2) Extralobar sequestration refers to when a lung lesion has a distinctive visceral pleura that is different from that of a normal lung. It accounts for 25% of the total lung sequestration. It usually occurs in 80% of males, and it is often found incidentally because it is asymptomatic. 80% of extralobar sequestration occurs between the left diaphragm and the left lower lobe. Diaphragmatic hernia, or other dysplasia such as colonic duplication, vertebral abnormalities, and pulmonary hypoplasia. The blood supply is mainly supplied by aberrant vessels from thoracic aorta, which are generally small and have low flow. Venous blood flows through the aberrant vessel, vena cava, and azygous system, which enter the right atrium. Infection does not work well because it has its own visceral pleura.
Clinical manifestation & diagnosis
Overall, there is a decrease in the euphinia and a tingling sensation in the lesion area. If there is an infection, crackle can be heard. , There may be continuous systolic noises.

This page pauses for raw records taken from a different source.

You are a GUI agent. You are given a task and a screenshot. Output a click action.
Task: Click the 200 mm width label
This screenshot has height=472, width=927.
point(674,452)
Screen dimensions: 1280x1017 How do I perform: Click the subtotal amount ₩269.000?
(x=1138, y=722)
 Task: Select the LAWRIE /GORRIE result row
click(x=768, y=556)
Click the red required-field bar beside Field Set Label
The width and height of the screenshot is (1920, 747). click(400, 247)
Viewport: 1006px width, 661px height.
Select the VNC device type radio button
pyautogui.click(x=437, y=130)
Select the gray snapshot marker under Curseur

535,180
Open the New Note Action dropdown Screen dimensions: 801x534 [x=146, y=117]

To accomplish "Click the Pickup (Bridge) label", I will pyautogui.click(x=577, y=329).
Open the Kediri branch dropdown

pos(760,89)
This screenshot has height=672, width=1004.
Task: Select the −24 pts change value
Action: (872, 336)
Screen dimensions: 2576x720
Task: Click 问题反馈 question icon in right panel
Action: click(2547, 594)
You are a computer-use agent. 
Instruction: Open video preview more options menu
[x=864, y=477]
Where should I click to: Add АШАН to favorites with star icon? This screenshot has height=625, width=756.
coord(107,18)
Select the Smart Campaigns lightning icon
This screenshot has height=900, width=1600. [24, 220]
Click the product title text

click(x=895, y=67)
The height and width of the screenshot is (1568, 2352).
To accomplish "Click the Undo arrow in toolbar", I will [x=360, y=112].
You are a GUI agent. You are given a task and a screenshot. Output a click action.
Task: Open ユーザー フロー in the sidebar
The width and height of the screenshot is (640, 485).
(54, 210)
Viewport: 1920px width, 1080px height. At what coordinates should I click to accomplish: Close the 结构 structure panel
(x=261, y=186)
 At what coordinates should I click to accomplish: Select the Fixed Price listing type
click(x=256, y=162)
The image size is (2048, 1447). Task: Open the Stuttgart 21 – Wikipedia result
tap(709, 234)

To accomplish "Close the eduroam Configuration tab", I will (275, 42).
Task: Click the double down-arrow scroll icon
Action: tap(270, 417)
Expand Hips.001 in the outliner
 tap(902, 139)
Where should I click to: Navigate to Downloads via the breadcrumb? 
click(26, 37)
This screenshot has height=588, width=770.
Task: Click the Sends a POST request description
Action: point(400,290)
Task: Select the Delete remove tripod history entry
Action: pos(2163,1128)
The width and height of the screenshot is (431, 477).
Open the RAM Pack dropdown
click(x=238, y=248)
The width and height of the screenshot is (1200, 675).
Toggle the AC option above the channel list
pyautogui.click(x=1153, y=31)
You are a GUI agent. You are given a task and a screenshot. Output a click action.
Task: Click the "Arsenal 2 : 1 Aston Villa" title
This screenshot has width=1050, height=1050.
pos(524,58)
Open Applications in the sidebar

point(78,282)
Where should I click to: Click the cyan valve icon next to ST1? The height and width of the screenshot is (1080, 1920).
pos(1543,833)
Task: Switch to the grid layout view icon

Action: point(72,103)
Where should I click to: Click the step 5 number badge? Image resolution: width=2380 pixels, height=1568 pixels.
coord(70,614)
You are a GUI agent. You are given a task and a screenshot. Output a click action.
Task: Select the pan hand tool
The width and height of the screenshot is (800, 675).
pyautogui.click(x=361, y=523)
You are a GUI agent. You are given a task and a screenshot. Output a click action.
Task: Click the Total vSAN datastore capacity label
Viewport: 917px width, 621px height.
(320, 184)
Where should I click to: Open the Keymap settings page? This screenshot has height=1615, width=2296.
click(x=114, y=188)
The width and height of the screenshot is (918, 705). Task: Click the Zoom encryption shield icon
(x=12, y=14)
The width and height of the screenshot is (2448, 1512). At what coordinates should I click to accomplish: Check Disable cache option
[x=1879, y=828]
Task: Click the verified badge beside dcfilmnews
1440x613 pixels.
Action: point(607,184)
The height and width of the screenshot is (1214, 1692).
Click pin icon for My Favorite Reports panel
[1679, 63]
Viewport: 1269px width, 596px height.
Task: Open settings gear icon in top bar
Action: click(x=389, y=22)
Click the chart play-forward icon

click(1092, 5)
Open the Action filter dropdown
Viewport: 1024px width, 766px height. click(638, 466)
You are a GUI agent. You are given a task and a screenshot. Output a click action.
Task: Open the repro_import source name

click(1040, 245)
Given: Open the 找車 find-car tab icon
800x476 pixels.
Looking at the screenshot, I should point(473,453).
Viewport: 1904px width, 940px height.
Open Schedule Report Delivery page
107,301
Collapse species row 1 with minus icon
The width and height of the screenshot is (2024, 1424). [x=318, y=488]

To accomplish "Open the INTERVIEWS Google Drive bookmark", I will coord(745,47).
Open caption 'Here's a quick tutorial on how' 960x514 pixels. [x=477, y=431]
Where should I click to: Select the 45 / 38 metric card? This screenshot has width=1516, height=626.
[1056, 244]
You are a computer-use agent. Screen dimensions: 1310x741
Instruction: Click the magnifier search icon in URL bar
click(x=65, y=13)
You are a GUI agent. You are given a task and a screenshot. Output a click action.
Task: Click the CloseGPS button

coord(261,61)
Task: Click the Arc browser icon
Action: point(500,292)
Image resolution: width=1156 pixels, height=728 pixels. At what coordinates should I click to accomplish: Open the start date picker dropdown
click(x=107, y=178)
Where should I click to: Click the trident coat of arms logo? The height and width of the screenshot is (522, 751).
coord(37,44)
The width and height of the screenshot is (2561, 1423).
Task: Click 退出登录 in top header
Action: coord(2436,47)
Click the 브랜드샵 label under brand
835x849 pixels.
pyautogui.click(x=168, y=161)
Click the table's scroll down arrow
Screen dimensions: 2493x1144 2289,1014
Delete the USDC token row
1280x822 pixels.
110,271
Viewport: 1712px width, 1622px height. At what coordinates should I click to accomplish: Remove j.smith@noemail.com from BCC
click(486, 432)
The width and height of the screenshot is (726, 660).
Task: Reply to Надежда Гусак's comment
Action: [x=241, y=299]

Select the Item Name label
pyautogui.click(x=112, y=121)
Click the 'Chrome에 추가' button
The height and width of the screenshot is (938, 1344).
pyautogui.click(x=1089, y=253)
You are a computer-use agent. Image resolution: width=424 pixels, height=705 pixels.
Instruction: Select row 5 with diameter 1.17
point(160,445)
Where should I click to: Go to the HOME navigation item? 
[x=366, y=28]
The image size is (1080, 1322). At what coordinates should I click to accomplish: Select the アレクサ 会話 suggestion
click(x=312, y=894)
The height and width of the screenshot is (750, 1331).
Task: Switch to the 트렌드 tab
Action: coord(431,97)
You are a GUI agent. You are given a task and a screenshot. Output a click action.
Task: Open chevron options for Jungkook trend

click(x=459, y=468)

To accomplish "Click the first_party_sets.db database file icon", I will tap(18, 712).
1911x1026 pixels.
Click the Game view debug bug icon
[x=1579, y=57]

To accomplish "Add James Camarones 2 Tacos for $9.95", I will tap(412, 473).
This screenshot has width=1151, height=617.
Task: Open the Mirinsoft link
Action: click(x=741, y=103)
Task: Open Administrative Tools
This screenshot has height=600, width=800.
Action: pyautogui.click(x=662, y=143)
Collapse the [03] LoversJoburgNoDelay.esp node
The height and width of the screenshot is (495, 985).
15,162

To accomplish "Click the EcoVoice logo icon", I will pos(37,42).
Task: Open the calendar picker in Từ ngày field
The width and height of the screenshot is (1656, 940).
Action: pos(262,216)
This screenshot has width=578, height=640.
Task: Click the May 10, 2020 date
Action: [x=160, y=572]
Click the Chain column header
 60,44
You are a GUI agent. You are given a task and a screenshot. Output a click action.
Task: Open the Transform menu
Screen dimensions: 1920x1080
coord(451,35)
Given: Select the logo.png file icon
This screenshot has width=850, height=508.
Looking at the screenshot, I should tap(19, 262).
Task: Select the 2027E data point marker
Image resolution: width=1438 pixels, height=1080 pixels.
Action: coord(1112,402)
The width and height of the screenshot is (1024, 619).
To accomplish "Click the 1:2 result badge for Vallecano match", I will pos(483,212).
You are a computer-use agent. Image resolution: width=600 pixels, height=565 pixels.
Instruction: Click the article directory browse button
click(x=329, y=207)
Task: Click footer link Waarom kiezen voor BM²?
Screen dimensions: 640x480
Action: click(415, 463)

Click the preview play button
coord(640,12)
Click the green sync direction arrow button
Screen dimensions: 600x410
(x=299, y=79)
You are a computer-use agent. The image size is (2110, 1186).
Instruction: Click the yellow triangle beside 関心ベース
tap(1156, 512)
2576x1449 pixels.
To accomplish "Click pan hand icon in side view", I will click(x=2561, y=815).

Diagnosis mainly uses images. It is well known in prenatal ultrasonography. Prenatal ultrasonography shows mainly homogenous echogenic thoracic mass, which is well found in the lower hemithorax near the diaphragm. At this time, even if arterial supply is seen, it is difficult to differentiate it from congenital cystic adenomatoid malformation.
The process of birth evaluation is as follows.
What is symptomatic here?
- Any symptoms (eg, respiratory distress)
- Large LS (occupying> 20 percent of the lobe on ultrasonography or plain radiographs)
- Risk factors for pleuropulmonary blastoma (bilateral or multifocal cysts, pneumothorax, or a family history of pleuropulmonary blastoma)
And the like.
There are four types of images.
X-ray: Uniformly dense mass is seen in thoracic cavity or pulmonary parenchyma. Repeated infections can increase the cystic area and air-fluid levels can be seen at 26%. Most are located in the lower lobe.
CT: Images showing the best lung sequestration can be distinguished by homogenous or heterogeneous solid mass. Sometimes there are occasions when various cystic changes appear. It is good to take contrast CT or helical CT because small blood vessels can not be recognized.
MRI: MRI is a good image to confirm lesion location, aberrant artery, and venous drainage. In particular, MRA can be used to better identify.
US: Ultrasound does not help much in diagnosing lung sequestration. CT, and MRI are better for examining the vessel supply. Doppler US can help to view aberrant systemic artery, venous drainage, and US can help with biopsy.